How do you react when you are startled by a loud noise? Or when spooked by a scene in a scary movie? Today our frightened reactions may not be caused by life-threatening events but at one point in history they would have helped our ancestors survive.
For many of us the scares we receive set off a number of different responses throughout our bodies. And they are all thanks to a part of the brain called the amygdala. While we are relaxed and going about our day the amygdala is always on the lookout for anything that may be perceived as a threat to our safety. And while that threat may only be your best friend shouting ‘Boo’ your amygdala alerts your body to danger.
When threatened our bodies immediately respond to either defend against attack or flee from a dangerous predator or situation. Quite often a good scare will get your heart pounding so hard it feels as if it is going to come out of your chest. That’s your heart rate and blood pressure increasing to direct more blood to the muscles that will be tensed and ready for action.

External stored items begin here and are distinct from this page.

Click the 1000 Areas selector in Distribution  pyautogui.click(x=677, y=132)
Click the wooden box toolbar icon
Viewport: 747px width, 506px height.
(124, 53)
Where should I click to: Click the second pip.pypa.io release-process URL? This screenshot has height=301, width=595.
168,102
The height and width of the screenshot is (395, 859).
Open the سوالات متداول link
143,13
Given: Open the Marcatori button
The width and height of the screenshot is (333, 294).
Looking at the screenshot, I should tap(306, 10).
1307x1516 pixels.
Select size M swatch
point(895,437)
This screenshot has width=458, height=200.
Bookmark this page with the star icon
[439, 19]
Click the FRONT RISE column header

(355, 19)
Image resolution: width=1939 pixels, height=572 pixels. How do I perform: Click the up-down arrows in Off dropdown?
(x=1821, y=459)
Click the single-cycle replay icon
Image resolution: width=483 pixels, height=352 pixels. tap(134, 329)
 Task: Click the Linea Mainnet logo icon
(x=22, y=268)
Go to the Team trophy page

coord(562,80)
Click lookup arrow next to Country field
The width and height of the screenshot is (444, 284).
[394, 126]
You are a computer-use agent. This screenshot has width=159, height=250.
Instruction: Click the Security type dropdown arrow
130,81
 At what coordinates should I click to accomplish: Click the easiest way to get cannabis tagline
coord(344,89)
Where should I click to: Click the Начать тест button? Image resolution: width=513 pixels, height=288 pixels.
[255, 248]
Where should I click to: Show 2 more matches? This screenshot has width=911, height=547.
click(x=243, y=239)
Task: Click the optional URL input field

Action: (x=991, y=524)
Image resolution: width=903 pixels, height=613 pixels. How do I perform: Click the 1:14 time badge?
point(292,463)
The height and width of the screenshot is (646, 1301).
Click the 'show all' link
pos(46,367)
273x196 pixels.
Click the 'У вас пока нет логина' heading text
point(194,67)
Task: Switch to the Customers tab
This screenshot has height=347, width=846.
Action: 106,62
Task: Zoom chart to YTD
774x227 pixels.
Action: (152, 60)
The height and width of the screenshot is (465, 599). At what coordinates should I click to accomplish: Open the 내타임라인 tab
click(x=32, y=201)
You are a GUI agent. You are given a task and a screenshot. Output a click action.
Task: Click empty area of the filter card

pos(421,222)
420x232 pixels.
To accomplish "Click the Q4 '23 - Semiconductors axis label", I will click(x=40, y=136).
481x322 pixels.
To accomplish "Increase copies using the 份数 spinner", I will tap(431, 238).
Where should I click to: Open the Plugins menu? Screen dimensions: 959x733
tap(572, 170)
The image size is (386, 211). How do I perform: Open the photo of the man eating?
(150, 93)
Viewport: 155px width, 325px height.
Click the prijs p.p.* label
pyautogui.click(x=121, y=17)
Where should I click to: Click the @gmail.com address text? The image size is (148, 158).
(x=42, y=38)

Fear may also have you breathing quickly. Extra oxygen is needed throughout the body to both help muscles work harder and increase alertness in our brains. Even the opening of the throat will widen to allow more oxygen to enter the airways. This can lead to an uncomfortable feeling often described as a ‘lump’ in your throat.
Even your eyes react physically to danger. The eyelids open wider to increase visibility and the pupils dilate to let in more light, improving your vision.
There’s a reason why author R.L. Stine named his popular series of spine-tingling stories, Goosebumps. Those funny little bumps that break out across your body are a common response to being scared. Strangely enough goose bumps are the human body’s attempt at making ourselves look scary to a predator.
Looking like a plucked chicken may not be most people’s idea of an intimidating spectacle. On early, hairier humans, however, it would have made quite the impression. As the body tenses in preparation for attack, tiny muscles under the skin pull at the hair roots, making them stand on end. This hair-raising trick would make the threatened prey look bigger and hopefully less of an easy lunch.
Another frequent response to being scared does not resemble fight or flight. Freezing in place might not seem like a sensible reaction to a threat but may be the body’s way of attempting to avoid detection.
The Smell of Fear
Some researchers believe that the chemical pheromone that is released in our sweat when we are scared, can actually be detected by those around us. They found that when volunteers inhaled the scent of perspiration collected from terrified skydivers, the regions in the volunteer’s brains associated with fear showed a response.
Fast fact: Famed scientist Charles Darwin once investigated his theories on the origin of goose bumps by frightening zoo animals with a stuffed snake!